_STUDY TEXT:_

Induction of peripheral tolerance in neonatally thymectomized mice by immunization through chemical carcinogen-altered skin
Chen, YP and Muller, HK and Scarff, K and Toh, BH and Woods, GM, Induction of peripheral tolerance in neonatally thymectomized mice by immunization through chemical carcinogen-altered skin, Cellular Immunology, 189, (2) pp. 99-106. ISSN 0008-8749 (1998) [Refereed Article]
BALP/c mice thymectomized 3 days after birth (3dnTx) are prone to the development of autoimmune gastritis. As this outcome may be a consequence of altered immunoregulatory mechanisms, we set out to determine the immunological status of these mice and their capacity to acquire antigen- specific peripheral tolerance. The latter was assessed by the capacity of these mice to suppress a contact sensitivity response to 2,4,6- trinitrochlorobenzene (TNCB) following treatment of the skin by the carcinogen, DMBA. The 3dnTx mice had a reduced number of CD4+ and CD8+ T cells and a reduced lymphocyte proliferative response to PHA, but a normal contact sensitivity response to TNCB. After treatment of the skin with DMBA these mice failed to develop contact sensitivity to TNCB. Adoptive transfer of splenocytes from these mice to naive mice transfered antigen-specific suppression, irrespective of whether the 3dnTx mice had developed autoimmune gastritis. We conclude that despite thymectomy at day 3 and the attendant immunosuppression, the capacity of BALB/c mice to generate antigen-specific peripheral tolerance to TNCB was retained. These results suggest that precursor T cells which mediate suppression to antigens such as TNCB are present in 3dnTx mice and that these cells are likely to have developed in the thymus and exported to the periphery before 3 days after birth.

_SOURCE DATA:_
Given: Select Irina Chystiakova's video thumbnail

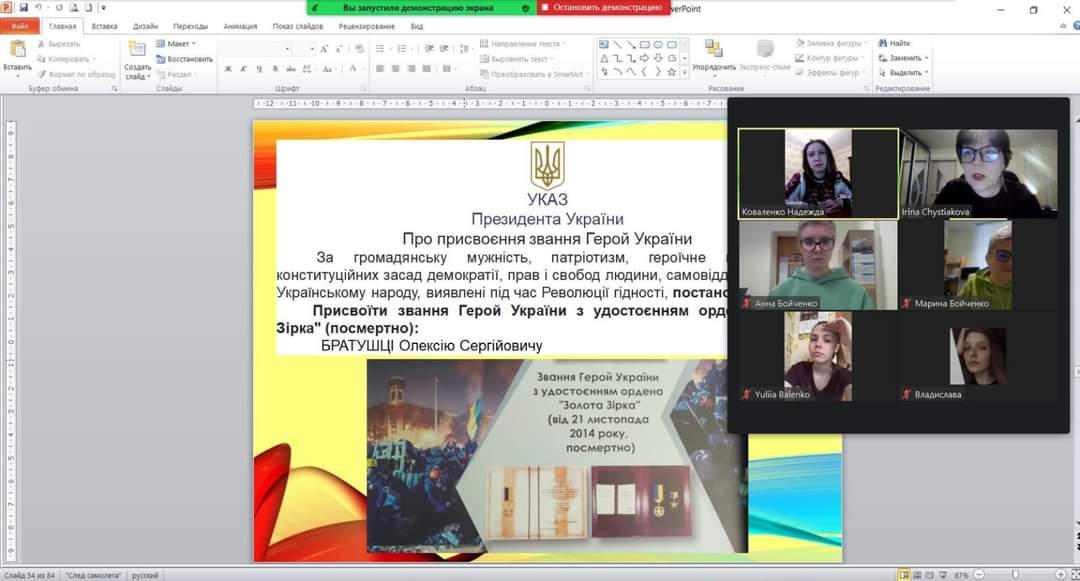Looking at the screenshot, I should coord(978,173).
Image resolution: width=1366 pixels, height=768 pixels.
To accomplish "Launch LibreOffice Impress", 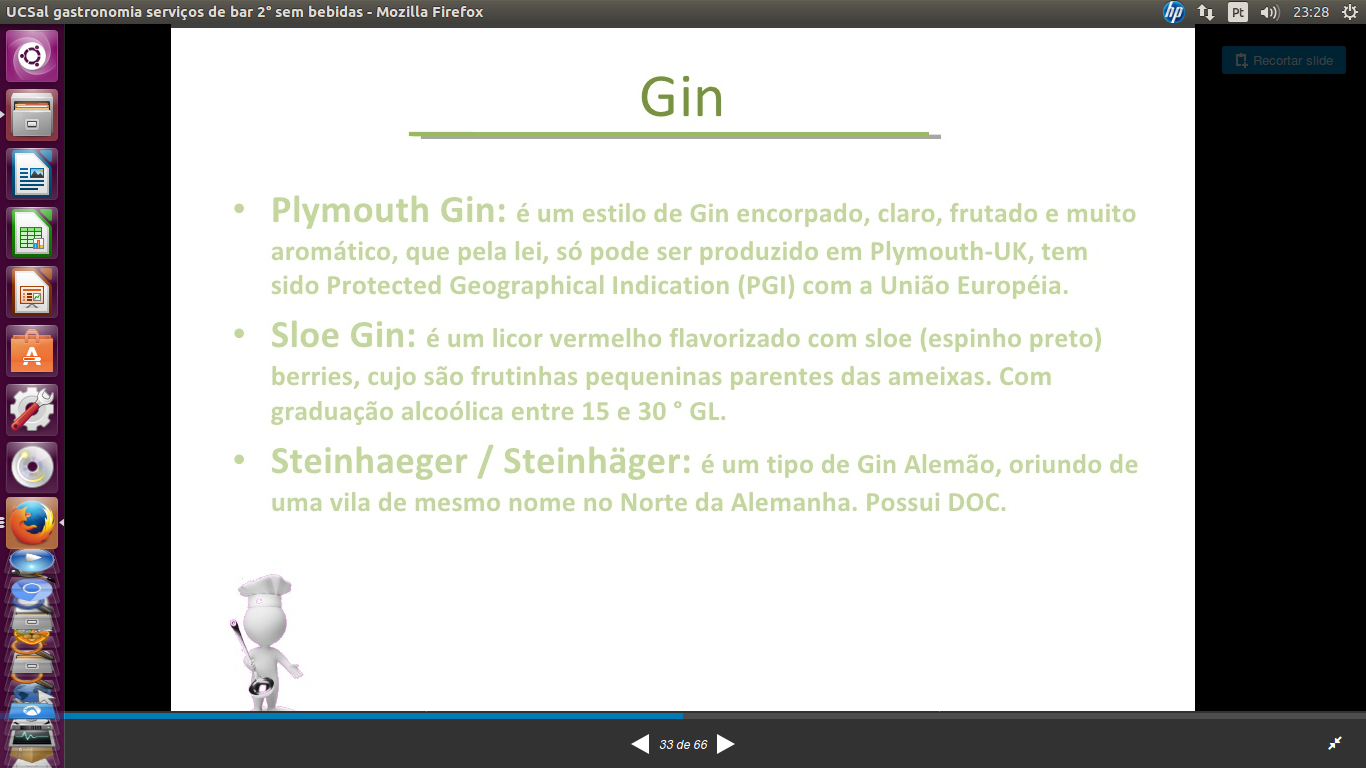I will [x=32, y=292].
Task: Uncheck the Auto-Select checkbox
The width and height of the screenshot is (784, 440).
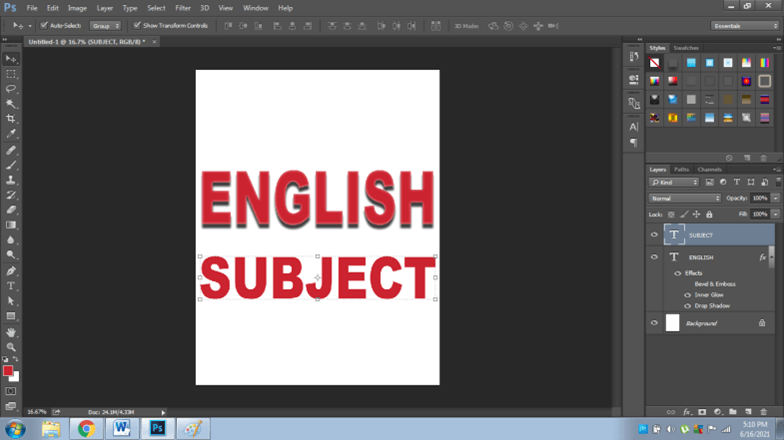Action: pyautogui.click(x=44, y=25)
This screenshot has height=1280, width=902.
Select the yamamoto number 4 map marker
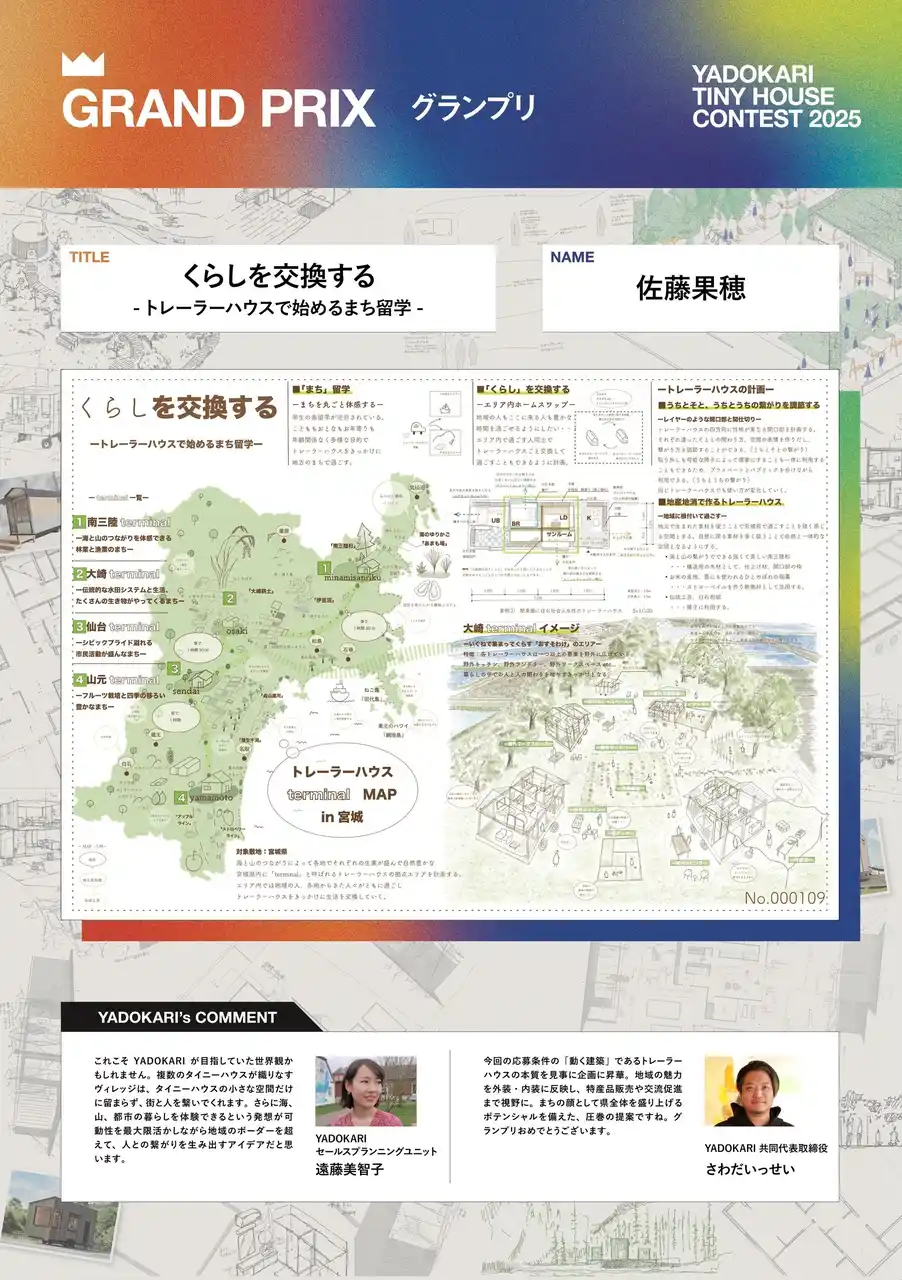180,797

_WORK REQUIRED:_ In the abstract on neonatally thymectomized mice, which carcinogen was applied to the skin before testing contact sensitivity to TNCB?

_EXERCISE ANSWER:_ DMBA